For months, the nation’s attention has been fixated on the move by the new administration to oust via impeachment Ombudsman Merceditas Gutierrez with a view to taking down a formidable hindrance to President Noynoy Aquino’s campaign promise of holding accountable corrupt public officials in high office. An earlier attempt to impeach the Ombudsman during the Arroyo administration did not gain any traction in the House of Representatives, the agency with the sole power to initiate the proceeding, dominated then by Arroyo party mates.

The equation began to change almost immediately upon the election of Aquino because of political realignment in the House, something that is not out of the ordinary in Philippine politics.

And then within two months of the May 2010 presidential election, a new impeachment complaint was filed against Gutierrez, followed by another in August 2010.

On March 22, 2011, the House voting 210 to 46 impeached (indicted) Gutierrez. Among the charges: unreasonable failure of the Ombudsman to take prompt and immediate action on corruption complaints filed against various public officials, including former president Arroyo and her husband, Jose Miguel Arroyo.

On the other hand, on April 15, 2011, the Bureau of Internal Revenue lodged before the Department of Justice a complaint for tax evasion against Arroyo’s son, Congressman Juan Miguel “Mikey” Arroyo and wife Angela.

The BIR claims the couple is liable for P73.85 million in tax deficiency accumulated from 2004 to 2009.

On April 25, 2011, former Solicitor General Francisco Chavez seemingly in sync with the clambering crusade for accountability decided to bypass the Office of the Ombudsman and instead filed plunder charges before the Department of Justice against Arroyo and other officials of her administration for diversion and/or misuse of Overseas Workers Welfare Administration (OWWA) funds in 2003 and 2004.

Aside from plunder, Arroyo and the other officials were also charged before the justice department with qualified theft, violation of the Omnibus Election Code, violation of Republic Act 6713 or the Code of Conduct and Ethical Standards for Public Officials and Employees, and the Anti-Graft and Corrupt Practices Act.

The stage has now been set for public reckoning when on May 9 the Senate is supposed to convene as an impeachment court to try the Ombudsman, all with anticipation the impeachment proceeding actually going beyond its objective of ousting Gutierrez by potentially giving the nation a firsthand look of what could be in store for Arroyo and spouse in terms of holding them accountable for their alleged crimes while in power.

And then a premature anticlimax ensued (Or was woven into the plot?).
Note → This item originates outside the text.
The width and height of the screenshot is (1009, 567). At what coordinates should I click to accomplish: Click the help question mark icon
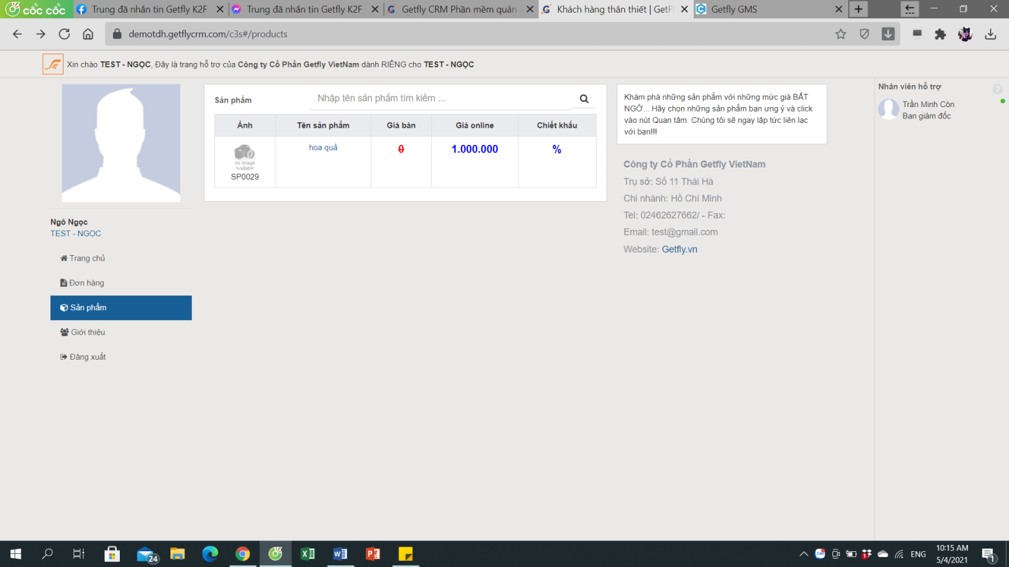click(997, 89)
Gutierrez, either worried about a reduced pension or still hoping to return to government service, quit her post effective three days before the Senate convening. For all the gesture of magnanimity of merciful Merci that might have taken shape during the Holy Week, everyone seems grateful, relieved or welcomes the turn of events, from the militant organization Bayan, one of the impeachment complainants, and civil society group Black and White Movement to Senate President Enrile, Vice President Binay, and President Aquino himself, and even the vocal House Justice Committee Chair and lead impeachment prosecutor Neil Tupas, Jr., who theretofore had been all geared up to throw the book at the once nervy Ombudsman.
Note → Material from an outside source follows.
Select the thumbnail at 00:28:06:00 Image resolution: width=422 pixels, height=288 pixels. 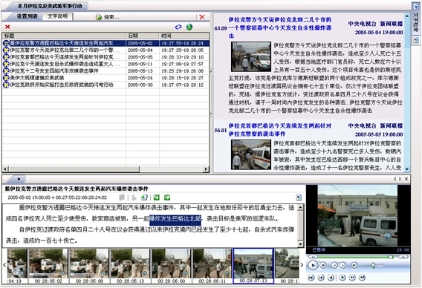coord(171,266)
But is it constitutionally and politically correct to talk of the impeachment trial of the Ombudsman in the past tense because she has opted to absorb the ultimate punishment of removal by voluntarily quitting? If yes, is that full accountability in a hoped-for cathartic sense for the impeachable offense of betrayal of public trust?

One unlikely dissenter, a very disappointed supporter of the Ombudsman in fact, is House Minority Leader Edcel Lagman who thinks that her resignation “is an admission of culpability,” or a plea of guilty, in other words. This is a very plausible position by the house minority leader because whether the route taken is resignation or a guilty plea, the end result is the same: the capital punishment of removal.
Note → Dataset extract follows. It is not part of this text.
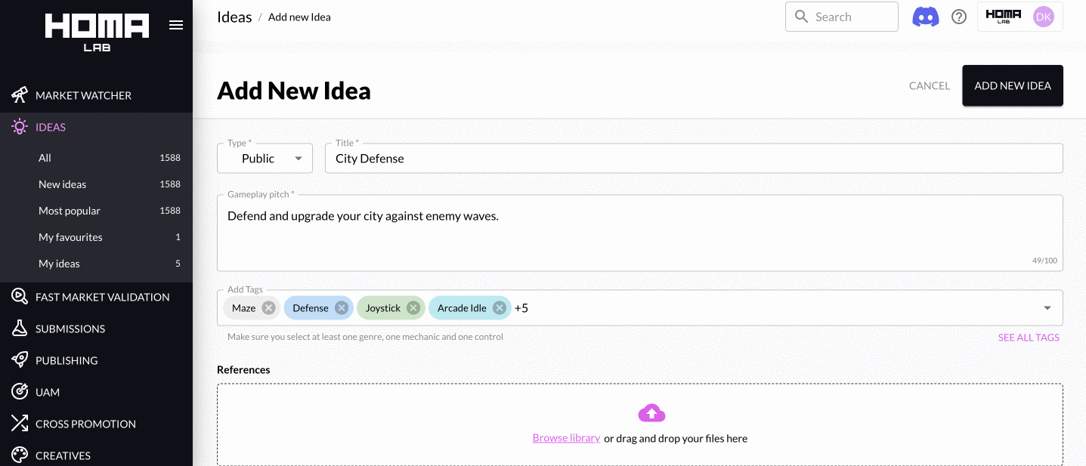The image size is (1086, 466).
Task: Click the Browse library link
Action: coord(566,438)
Now, Gutierrez recklessly gave herself away, and her sinister and selfish intention to boot, by stating in her column in Business Mirror the following: “Because if I persist in fighting the charges levelled against me and I lose, I lose not only my retirement benefits, the opportunity to again serve government in equally dignified but less taxing capacities, but will also reap the shame of being the first Ombudsman to have been forcibly removed from office.” Hence, to the very end of her unceremonious career as the Ombudsman she was given to nickel and dime the Republic. To grant her the sweet privilege (not to speak of the security detail that the President reportedly promised her) is politically quite inconsistent with the President’s anti-corruption campaign in the first place and in terms of fulfilling “accountability” certainly leaves the nation at the shorter end of the (plea) bargain again.

But constitutionally (let’s all read carefully please the Constitution once more), the Senate is supposed to retain jurisdiction of the impeachment trial, the resignation of the impeached Ombudsman notwithstanding. The reason for this is that aside from the matter of “removal from office,” a foregone one because of the resignation, the Senate pursuant to Article XI, Section 3 (7), clearly retains the power to disqualify the impeached official “to hold any office under the Republic of the Philippines.” The impeachment trial shall not therefore end because the indicted official chooses to end it for her own convenience.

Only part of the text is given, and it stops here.